**What this task involves**
Please filter the entries for the word "magenta" and copy every line that has it.

**Data to use**

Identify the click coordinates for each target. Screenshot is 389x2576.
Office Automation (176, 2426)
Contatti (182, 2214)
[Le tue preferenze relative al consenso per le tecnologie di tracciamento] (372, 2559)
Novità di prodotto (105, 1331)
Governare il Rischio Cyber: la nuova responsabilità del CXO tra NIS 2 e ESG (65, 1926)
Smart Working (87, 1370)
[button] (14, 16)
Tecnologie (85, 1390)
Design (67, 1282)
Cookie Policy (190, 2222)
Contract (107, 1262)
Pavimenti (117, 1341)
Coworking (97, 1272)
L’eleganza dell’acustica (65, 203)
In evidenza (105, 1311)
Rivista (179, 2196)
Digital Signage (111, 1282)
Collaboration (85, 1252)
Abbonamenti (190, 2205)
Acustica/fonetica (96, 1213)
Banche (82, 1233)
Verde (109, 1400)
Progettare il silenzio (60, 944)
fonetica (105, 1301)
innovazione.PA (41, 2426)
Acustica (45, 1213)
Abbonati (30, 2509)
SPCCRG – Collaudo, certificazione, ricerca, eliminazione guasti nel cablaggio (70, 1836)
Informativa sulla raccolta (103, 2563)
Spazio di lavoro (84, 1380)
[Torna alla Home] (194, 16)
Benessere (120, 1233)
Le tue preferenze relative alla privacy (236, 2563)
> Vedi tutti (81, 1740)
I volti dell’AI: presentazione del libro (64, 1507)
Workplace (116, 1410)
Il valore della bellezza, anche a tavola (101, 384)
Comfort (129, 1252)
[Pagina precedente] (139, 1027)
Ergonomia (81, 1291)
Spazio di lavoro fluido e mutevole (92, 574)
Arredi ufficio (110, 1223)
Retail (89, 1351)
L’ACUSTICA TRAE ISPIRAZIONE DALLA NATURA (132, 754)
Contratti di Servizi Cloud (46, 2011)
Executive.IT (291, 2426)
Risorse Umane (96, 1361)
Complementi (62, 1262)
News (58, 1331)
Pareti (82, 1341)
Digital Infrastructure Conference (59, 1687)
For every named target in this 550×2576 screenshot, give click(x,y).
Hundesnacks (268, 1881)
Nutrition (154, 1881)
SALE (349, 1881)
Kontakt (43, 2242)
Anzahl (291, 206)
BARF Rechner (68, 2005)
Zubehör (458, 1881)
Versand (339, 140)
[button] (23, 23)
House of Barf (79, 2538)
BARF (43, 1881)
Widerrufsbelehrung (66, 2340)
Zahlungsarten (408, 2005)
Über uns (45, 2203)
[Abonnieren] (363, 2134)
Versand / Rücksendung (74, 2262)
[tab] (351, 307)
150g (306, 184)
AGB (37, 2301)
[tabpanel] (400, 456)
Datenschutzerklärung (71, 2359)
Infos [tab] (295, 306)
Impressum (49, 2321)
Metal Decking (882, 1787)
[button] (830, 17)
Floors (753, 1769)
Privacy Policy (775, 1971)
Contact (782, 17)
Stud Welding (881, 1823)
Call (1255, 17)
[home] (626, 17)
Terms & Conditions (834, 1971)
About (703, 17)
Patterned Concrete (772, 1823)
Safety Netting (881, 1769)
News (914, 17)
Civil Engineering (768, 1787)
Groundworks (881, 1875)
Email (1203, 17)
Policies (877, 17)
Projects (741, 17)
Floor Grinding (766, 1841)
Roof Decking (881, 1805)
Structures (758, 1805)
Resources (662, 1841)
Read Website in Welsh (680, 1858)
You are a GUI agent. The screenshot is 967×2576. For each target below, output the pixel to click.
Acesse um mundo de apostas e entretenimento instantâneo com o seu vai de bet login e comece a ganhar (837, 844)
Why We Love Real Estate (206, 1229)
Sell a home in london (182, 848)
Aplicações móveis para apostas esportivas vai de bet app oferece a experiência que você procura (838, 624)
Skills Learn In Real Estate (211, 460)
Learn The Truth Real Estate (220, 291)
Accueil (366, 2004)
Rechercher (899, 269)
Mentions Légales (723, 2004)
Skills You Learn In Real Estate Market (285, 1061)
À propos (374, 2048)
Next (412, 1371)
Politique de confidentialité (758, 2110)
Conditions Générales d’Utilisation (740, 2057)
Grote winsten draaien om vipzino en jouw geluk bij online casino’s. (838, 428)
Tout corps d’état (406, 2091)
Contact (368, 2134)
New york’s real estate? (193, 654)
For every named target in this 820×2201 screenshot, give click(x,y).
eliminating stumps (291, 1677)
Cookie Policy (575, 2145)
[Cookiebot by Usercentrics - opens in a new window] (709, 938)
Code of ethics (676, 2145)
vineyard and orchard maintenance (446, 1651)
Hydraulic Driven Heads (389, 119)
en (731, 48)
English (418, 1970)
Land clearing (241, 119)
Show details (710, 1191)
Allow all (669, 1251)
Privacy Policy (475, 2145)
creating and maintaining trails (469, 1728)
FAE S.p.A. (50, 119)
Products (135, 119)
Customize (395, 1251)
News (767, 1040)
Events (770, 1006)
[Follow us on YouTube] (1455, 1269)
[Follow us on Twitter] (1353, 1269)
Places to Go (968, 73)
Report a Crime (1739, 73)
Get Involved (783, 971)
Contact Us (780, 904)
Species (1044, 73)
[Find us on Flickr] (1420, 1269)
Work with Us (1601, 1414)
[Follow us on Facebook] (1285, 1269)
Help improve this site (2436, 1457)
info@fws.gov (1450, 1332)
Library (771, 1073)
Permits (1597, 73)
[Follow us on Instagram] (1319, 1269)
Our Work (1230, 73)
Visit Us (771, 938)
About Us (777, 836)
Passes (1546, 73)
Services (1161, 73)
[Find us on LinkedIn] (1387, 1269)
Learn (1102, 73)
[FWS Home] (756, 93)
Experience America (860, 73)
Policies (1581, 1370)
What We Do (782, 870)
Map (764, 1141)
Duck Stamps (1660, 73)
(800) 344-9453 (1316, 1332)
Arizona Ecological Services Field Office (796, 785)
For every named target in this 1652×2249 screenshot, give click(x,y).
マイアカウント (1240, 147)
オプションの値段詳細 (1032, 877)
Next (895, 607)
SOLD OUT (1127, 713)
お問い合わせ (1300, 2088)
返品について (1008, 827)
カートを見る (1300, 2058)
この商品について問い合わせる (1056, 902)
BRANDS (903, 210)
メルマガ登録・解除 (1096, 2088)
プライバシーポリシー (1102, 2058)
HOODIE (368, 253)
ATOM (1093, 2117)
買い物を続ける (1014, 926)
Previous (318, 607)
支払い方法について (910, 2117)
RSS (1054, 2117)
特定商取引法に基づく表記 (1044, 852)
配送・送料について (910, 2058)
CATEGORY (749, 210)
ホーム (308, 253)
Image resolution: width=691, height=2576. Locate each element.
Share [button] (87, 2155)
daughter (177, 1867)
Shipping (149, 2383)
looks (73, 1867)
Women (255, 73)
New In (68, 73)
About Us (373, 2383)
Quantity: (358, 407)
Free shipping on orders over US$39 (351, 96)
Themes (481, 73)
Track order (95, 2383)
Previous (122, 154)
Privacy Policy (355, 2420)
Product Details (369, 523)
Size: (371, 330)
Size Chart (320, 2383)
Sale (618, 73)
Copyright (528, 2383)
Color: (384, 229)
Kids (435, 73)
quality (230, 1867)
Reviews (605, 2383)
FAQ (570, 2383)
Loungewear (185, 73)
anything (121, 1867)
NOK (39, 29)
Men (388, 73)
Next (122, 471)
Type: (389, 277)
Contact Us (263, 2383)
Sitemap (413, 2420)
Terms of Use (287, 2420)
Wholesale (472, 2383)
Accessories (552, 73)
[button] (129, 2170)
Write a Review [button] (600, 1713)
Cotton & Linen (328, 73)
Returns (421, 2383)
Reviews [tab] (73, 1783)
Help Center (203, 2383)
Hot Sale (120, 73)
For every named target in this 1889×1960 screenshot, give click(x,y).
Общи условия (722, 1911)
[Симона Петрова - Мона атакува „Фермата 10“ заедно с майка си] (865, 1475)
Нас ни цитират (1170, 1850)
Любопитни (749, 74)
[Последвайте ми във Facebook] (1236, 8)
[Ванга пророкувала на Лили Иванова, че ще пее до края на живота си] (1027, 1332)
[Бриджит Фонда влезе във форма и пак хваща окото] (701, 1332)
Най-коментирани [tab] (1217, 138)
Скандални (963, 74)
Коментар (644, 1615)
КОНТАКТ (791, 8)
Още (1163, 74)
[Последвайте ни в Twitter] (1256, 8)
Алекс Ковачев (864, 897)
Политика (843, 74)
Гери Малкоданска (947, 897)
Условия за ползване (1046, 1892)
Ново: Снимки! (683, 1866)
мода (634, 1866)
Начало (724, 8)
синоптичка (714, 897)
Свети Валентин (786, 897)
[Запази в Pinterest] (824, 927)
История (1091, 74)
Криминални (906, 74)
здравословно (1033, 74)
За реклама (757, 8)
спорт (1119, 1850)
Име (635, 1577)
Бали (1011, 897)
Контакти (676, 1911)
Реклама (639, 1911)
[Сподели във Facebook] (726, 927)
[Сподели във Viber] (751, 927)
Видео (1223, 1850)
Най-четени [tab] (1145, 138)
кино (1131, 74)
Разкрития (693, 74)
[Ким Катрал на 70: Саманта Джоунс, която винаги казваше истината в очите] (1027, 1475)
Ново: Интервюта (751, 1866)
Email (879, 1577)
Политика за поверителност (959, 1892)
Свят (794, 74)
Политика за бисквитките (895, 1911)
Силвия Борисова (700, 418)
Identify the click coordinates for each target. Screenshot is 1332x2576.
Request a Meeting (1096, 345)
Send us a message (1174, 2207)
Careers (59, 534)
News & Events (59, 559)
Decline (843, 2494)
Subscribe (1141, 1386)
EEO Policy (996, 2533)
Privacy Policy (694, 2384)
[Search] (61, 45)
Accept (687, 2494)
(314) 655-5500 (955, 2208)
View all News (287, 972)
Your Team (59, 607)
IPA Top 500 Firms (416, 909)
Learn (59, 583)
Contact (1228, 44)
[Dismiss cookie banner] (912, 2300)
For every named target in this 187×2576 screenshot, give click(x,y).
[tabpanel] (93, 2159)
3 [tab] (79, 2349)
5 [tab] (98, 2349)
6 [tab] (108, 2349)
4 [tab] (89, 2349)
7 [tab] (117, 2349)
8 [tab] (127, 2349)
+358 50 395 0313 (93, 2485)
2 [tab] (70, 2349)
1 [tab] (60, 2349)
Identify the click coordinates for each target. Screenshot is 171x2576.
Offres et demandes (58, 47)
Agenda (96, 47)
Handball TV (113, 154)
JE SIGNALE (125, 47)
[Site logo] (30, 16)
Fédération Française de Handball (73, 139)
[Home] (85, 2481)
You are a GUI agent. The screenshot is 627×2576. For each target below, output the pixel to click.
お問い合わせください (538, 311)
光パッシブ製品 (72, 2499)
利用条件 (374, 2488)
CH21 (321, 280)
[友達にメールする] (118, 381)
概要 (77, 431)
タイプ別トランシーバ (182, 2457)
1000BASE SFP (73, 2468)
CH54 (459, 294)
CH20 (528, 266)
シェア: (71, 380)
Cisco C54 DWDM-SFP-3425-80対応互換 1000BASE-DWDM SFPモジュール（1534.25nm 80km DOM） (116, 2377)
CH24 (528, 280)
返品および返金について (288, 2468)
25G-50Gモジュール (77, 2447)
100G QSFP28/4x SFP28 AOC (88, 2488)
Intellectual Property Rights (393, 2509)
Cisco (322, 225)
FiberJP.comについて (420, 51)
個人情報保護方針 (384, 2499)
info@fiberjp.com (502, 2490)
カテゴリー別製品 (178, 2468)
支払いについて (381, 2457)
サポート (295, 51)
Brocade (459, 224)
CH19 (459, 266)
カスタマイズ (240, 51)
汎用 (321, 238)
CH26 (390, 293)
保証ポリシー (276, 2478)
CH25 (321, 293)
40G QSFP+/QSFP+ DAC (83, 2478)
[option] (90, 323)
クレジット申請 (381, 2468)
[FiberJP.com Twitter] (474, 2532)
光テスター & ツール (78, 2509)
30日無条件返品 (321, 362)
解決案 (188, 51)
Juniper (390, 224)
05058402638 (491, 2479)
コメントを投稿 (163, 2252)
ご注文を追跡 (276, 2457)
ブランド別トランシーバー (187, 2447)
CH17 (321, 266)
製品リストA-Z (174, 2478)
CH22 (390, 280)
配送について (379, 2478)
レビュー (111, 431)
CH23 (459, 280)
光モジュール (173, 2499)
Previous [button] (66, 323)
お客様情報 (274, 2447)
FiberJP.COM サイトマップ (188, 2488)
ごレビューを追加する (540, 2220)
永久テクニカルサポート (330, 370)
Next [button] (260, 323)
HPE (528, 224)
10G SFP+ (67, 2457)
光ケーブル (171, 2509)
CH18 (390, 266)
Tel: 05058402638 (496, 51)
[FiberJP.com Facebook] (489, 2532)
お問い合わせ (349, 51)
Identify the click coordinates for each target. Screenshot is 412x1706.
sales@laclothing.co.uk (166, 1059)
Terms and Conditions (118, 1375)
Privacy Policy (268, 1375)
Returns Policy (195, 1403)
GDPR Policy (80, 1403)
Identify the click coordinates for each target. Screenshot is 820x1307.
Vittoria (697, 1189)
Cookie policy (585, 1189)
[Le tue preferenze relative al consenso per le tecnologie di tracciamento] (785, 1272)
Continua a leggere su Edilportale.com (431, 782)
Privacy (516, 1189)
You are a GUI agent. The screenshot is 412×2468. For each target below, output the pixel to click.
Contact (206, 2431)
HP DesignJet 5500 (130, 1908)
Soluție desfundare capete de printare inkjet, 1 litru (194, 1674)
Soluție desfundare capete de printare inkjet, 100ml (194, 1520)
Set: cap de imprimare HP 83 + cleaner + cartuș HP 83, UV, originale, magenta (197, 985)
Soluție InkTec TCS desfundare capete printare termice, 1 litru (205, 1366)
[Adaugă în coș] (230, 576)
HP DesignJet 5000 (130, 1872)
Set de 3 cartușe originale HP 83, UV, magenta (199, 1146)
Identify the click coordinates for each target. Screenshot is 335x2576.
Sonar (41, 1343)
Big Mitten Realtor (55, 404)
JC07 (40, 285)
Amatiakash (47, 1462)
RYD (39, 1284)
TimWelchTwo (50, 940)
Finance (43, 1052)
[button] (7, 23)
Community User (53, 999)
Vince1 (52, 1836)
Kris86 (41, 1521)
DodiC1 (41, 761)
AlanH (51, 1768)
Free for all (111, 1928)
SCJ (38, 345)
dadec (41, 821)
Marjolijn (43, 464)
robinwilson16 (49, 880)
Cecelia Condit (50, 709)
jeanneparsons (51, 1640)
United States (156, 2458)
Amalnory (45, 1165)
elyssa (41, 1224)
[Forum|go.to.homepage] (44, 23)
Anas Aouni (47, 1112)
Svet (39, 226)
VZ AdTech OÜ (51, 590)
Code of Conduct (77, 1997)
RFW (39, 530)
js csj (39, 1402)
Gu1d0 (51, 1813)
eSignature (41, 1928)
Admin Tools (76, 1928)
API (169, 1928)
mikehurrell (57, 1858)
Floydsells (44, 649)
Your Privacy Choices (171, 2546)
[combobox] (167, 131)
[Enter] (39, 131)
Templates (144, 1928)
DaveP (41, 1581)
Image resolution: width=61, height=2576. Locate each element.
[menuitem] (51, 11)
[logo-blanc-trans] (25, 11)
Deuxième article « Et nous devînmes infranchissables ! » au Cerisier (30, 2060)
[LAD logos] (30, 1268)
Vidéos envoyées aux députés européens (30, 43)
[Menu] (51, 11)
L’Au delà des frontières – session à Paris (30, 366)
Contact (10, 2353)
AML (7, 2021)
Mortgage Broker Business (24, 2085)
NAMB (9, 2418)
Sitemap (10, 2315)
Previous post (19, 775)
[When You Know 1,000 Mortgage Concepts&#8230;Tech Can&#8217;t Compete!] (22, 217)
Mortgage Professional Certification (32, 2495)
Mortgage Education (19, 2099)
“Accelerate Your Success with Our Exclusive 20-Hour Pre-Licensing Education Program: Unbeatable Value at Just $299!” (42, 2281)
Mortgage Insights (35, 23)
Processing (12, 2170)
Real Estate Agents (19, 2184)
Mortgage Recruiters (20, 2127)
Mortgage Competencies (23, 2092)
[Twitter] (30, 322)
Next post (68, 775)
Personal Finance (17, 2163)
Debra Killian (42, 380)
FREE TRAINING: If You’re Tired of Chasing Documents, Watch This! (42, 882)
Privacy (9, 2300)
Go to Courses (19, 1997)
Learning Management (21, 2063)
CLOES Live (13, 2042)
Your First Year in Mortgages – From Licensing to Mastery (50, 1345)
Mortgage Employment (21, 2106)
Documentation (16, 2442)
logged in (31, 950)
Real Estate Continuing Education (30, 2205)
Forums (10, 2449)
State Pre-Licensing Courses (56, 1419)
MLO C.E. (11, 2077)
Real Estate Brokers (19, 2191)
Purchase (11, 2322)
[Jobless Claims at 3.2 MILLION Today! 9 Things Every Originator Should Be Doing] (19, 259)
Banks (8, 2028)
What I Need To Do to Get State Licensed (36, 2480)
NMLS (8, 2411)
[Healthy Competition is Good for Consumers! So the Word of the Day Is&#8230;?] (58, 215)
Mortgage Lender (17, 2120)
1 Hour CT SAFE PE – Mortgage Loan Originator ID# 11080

**Exercise output**
Set: cap de imprimare HP 83 + cleaner + cartuș HP 83, UV, originale, magenta (197, 985)
Set de 3 cartușe originale HP 83, UV, magenta (199, 1146)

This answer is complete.